Today, we were there too, walking under ancient 15th century bridges, through cool wooded glades, all the way to the Ciutat de les Arts i les Ciències, Valencia’s iconic futuristic cultural and leisure centre.

So this is part two of my contribution to Saturday’s Ragtag Challenge: and no river in sight.

Ragtag Saturday: Gone fishing

This fisherman is trying for his daily catch on Valencia’s River Túria. I found him on the staircase of the Horchateria Santa Catalina.

Horchateria? Yes: it’s a café where you go to drink horchata, a traditional Valencian drink made with dried and sweetened tiger nuts. It’s rather good, if a little sweet.

Anyway, we were just leaving after our break when we spotted this bucolic scene. And it reminded me that we haven’t yet gone for a walk along the Túria, Valencia’s river-that-is-not-a-river. More of that tomorrow.

Today’s Ragtag Challenge is ‘River’.

 

Reading, Valencia style

I’m very keen on Valencia’s central library. It’s situated in a wonderful building founded in 1409 as the Hospital for the Poor Innocents. Astonishingly, it was a psychiatric hospital – Europe’s first. The splendid space shown here was for male patients. Females had the same arrangement upstairs. Suitable ceramic panels showing suitable saints still remain.
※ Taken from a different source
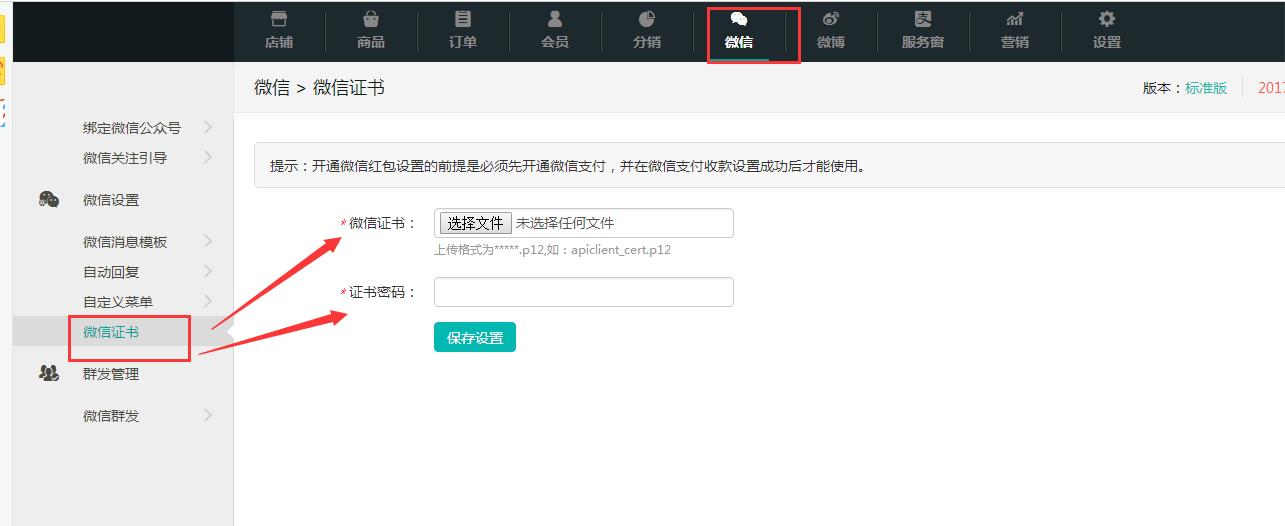This screenshot has height=526, width=1285.
Task: Expand the 微信消息模板 chevron arrow
Action: pos(207,241)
In 1979, the hospital moved on, and the library moved in. What a place! It was busy with readers choosing books, students writing essays. Malcolm and I sat and read yesterday’s Times.
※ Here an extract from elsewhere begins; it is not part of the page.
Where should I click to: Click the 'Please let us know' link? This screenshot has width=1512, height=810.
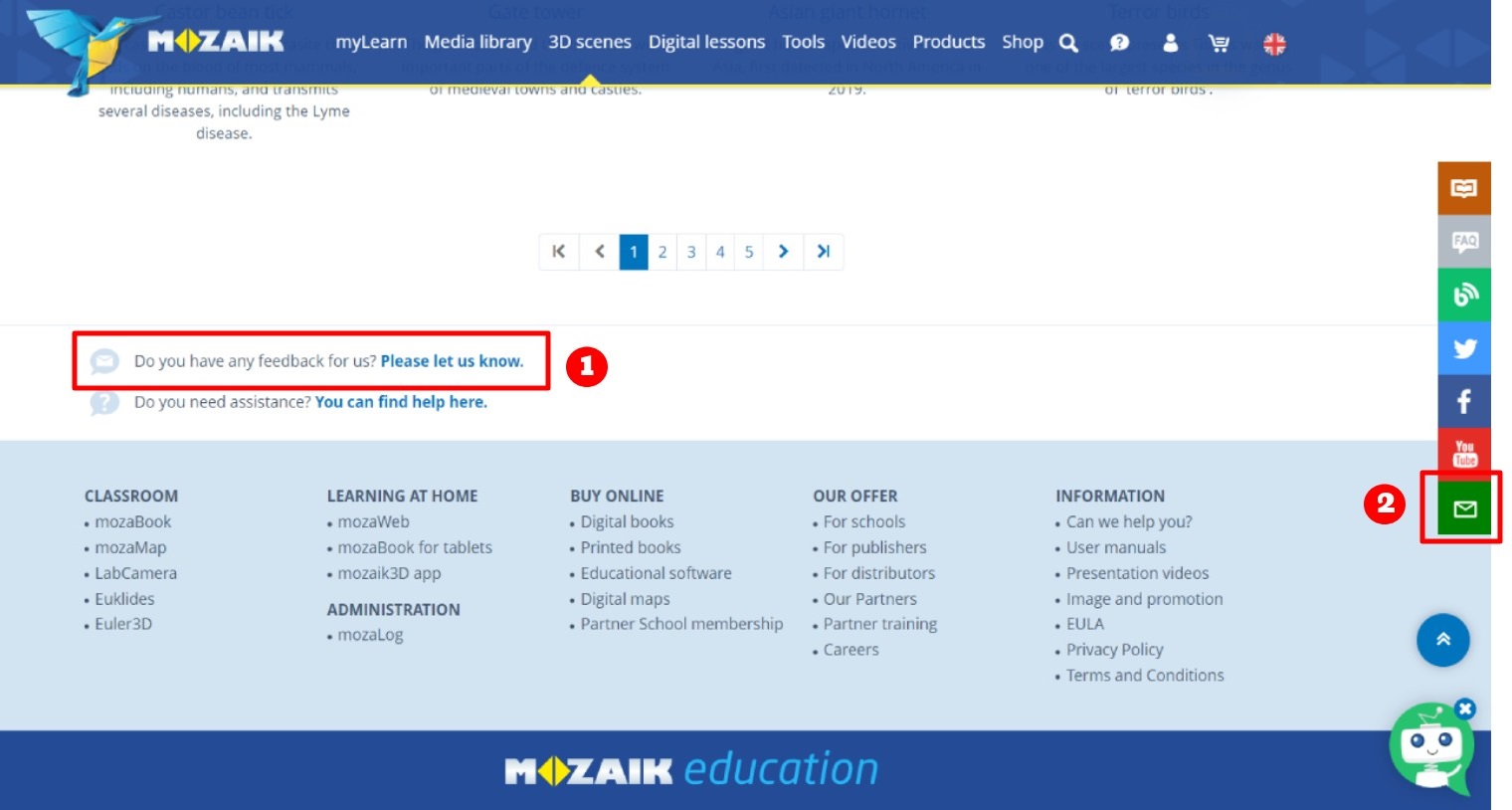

We looked round the children’s section. We found a good selection of books in other languages, including a large selection in English. There are two reading and philosophy clubs: one for pre-teens, the other for teenagers.

And look at this list of activities. I draw your particular attention to the last one.

As one of the volunteers at Ripon Library – one of hundreds us working throughout the UK to help keep the library services functioning now that Government funding, or lack of it, prevents libraries employing a full complement of professional staff, I was beyond impressed.